An important recent development has been the importance of extraction
procedures to manage malfunctioning, abandoned, and infected leads.  The Heart Rhythm Society in 2009 updated practice guidelines for transvenous lead extraction procedures. Although it has long been accepted that overtly infected leads can be managed only with extraction of all implanted hardware, the new guidelines emphasize that leads may need to be removed for the management of patients with chronic pocket pain, occult bacteremia, malfunctions, and to prevent abandonment when system revisions are necessary.


The Lead Removal Procedure

The laser is calibrated before the start of the procedure. An incision is made and the old device is removed. According to the size of the leads, an appropriate lead locking stylet is advanced to the tip of the lead and a suture string is deployed on the outer surface. The laser is deployed over the sheath and under fluoroscopic guidance, binding sites are ablated using short bursts of laser energy. Traction–countertraction is employed to remove the last embedded portion of the lead and if indicated, a new system can be re-implanted immediately after extraction.
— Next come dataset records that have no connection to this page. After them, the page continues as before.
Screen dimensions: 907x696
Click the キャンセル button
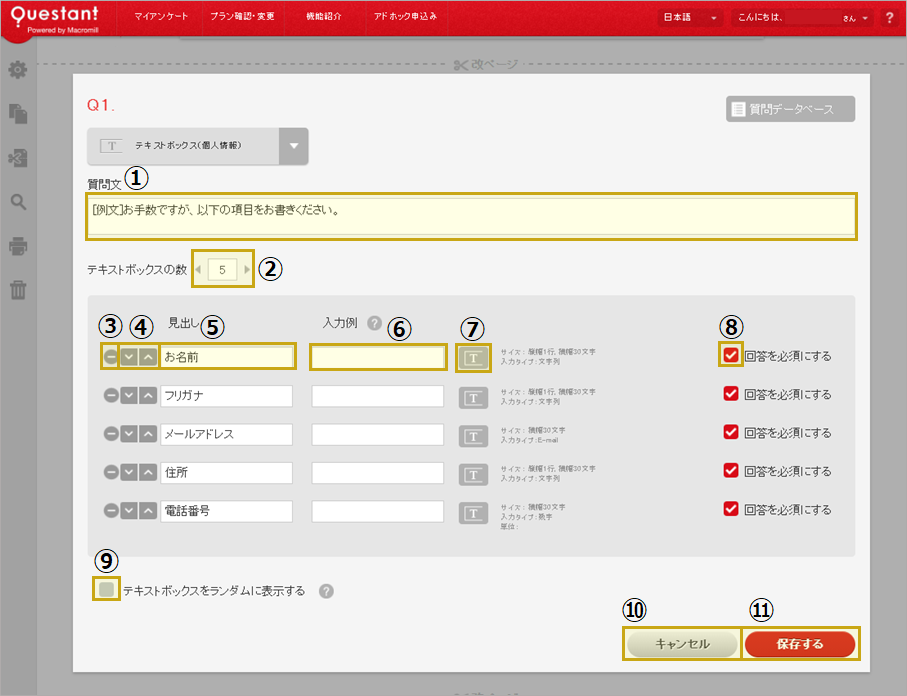pyautogui.click(x=682, y=644)
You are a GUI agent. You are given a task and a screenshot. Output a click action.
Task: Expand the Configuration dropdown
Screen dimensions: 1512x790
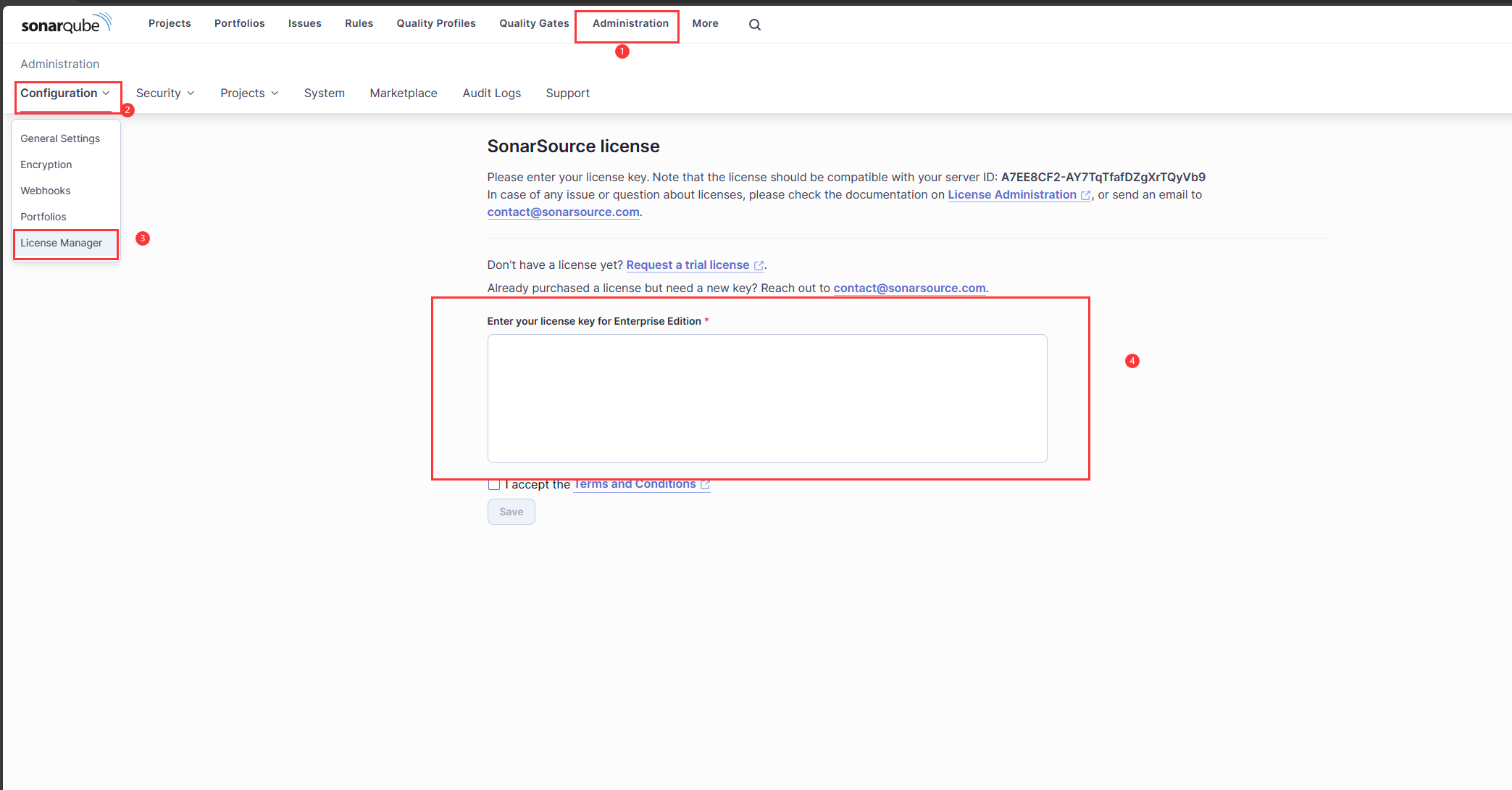click(65, 93)
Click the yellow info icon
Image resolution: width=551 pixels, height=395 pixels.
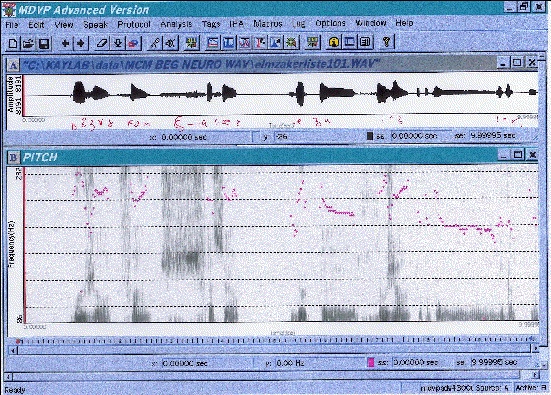(334, 43)
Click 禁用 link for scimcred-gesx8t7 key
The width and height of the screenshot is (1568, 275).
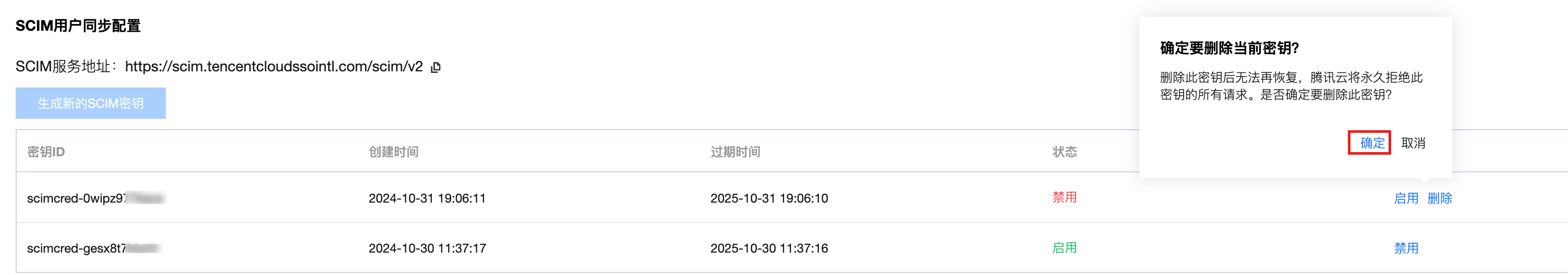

Major complications rarely occur with this technique, and include tamponade, hemothorax, pulmonary embolism, lead migration and death.



Laser-assisted lead extraction has been shown to be highly successful with a low procedural complication rate. One of the largest initial studies was reported in 2000; this study examined 1684 patients who underwent lead extraction at one of 89 centers. Laser lead extraction was successful in 93% of cases, with a complication rate of 2%.

The PLEXUS trial compared laser assisted extraction with standard extraction. In 301 patients, complete lead removal was achieved in 94% with the Laser as opposed to only 64% in the standard group; the major complication rate was 1.96%.

A larger study has recently reported on the safety and efficacy of laser extraction in a more contemporary period. The LEXICON study, reported in early 2010, evaluated 1449 patients who underwent laser lead extraction and reported a clinical success rate of 97.7%, a complete lead removal rate of 96.5%, and a major complication rate of only 1.4%.

While lead extraction has historically been thought of as a procedure with significant morbidity and mortality, the development of new technologies is allowing the procedure to be performed with a very low complication rate. For example, the LExICon study demonstrated that extraction using a laser sheath had a 98% clinical success rate with only 0.3% procedural mortality.